- Исходный текст -
====================

Только в 1935 г., зная,  что мать  сильно заболела, Иосиф  приехал  ее навестить. Журналист Борис Дорофеев писал в газете «Правда»; «Мы пришли в гости к матери Иосифа Виссарионовича Сталина. Три дня назад — 17 октября — здесь был Сталин, сын. 75-летняя мать Кеке приветлива, бодра. Она рассказывает нам о незабываемых минутах.
— Радость? — говорит она. — Какую радость испытала я, вы спрашиваете? Весь мир радуется, глядя на моего сына и нашу страну. Что же должна испытать я — мать? Мы садимся в просторной светлой комнате, посередине которой — круглый стол, покрытый белой скатертью. Букет цветов. Диван, кровать, стулья, над кроватью — портрет сына. Вот он с Лениным, вот молодой, в кабинете...
— Пришел неожиданно, не предупредив. Открылась дверь — вот эта — и вошел, я вижу — он. Он долго целовал меня и я тоже. — Как нравится тебе наш новый Тифлис? — спросила я. — Он сказал, что хорошо вспомнил о прошлом, как жили тогда. Я работала поденно и воспитывала сына. Трудно было. В маленьком темном домике через крышу протекал дождь, и было сыро. Питались плохо. Но никогда, никогда я не помню, чтобы сын плохо относился ко мне. Всегда забота и любовь. Примерный сын!» (Правда. 1935. 23 окт.). Светлана особо отметила в своих воспоминаниях сказанную бабушкой при этой встрече фразу: «А жаль, что ты так и не стал священником».

• 22 июля 1936 года. Маме - моей - привет! Как твое настроение, почему не пишешь? Я чувствую себя н плохо. Дети, а также Натела - чувствуют себя хорошо. От Натели - особо большой привет и поцелуй. Живи много лет. Целую. Твой сын Сосо.
• 9 октября (1936 года). Здравствуй, мама - моя! Жить тебе десять тысяч лет! Мой привет всем старым друзьям-товарищам. Целую. Твой Сосо.

====================

- Данные -
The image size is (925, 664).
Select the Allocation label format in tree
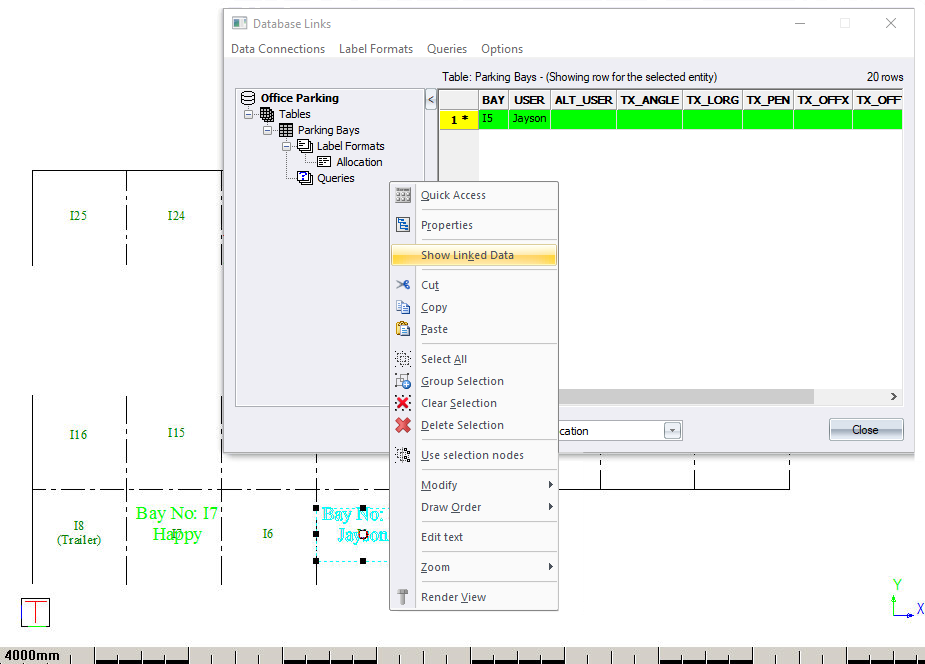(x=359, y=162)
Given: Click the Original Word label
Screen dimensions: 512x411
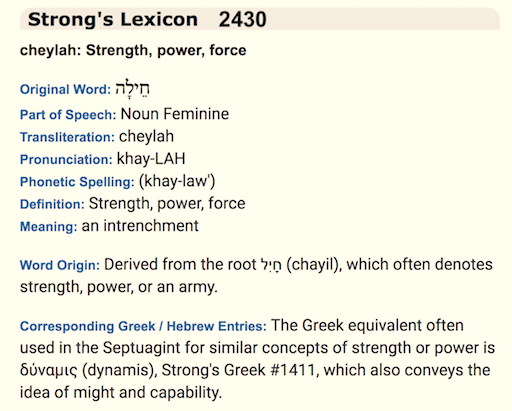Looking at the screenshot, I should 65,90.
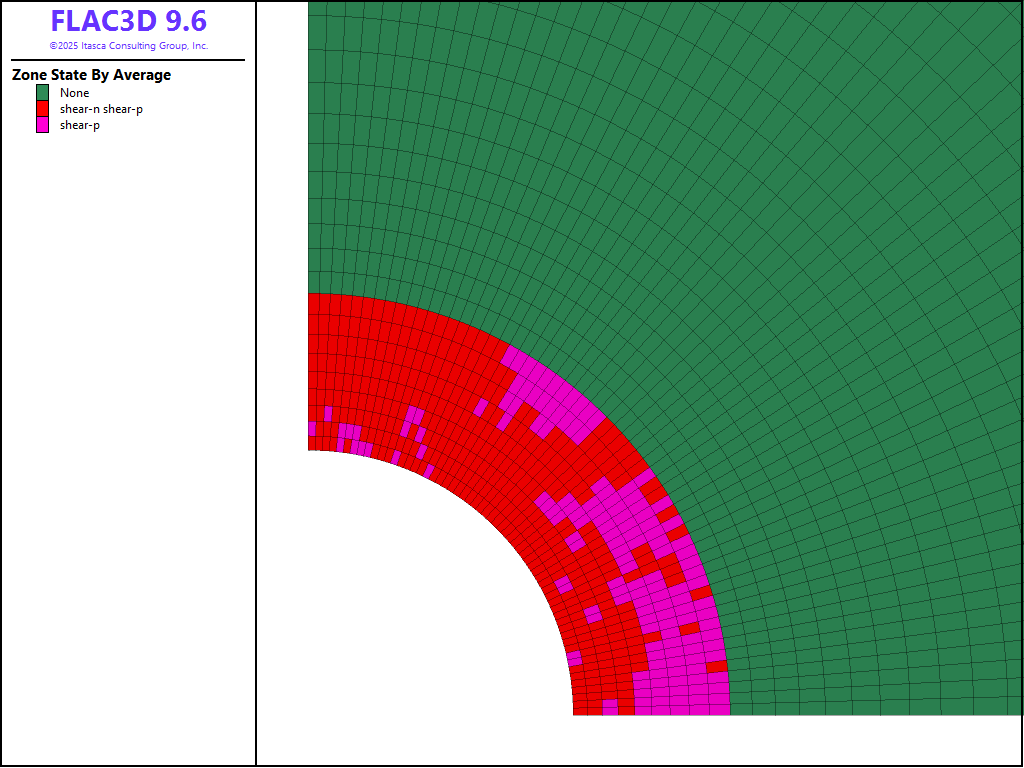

====================

- Задание A -
Повторите дословно фрагмент исходного текста, начиная со слов «Только в 1935» и заканчивая словами «молодой, в кабинете...».
- Задание B -
Какого числа, согласно исходному тексту, Сталин навестил мать в 1935 году?
Строки здесь никакой роли не играют.

- Ожидаемый ответ A -
Только в 1935 г., зная,  что мать  сильно заболела, Иосиф  приехал  ее навестить. Журналист Борис Дорофеев писал в газете «Правда»; «Мы пришли в гости к матери Иосифа Виссарионовича Сталина. Три дня назад — 17 октября — здесь был Сталин, сын. 75-летняя мать Кеке приветлива, бодра. Она рассказывает нам о незабываемых минутах.
— Радость? — говорит она. — Какую радость испытала я, вы спрашиваете? Весь мир радуется, глядя на моего сына и нашу страну. Что же должна испытать я — мать? Мы садимся в просторной светлой комнате, посередине которой — круглый стол, покрытый белой скатертью. Букет цветов. Диван, кровать, стулья, над кроватью — портрет сына. Вот он с Лениным, вот молодой, в кабинете...

- Ожидаемый ответ B -
17 октября.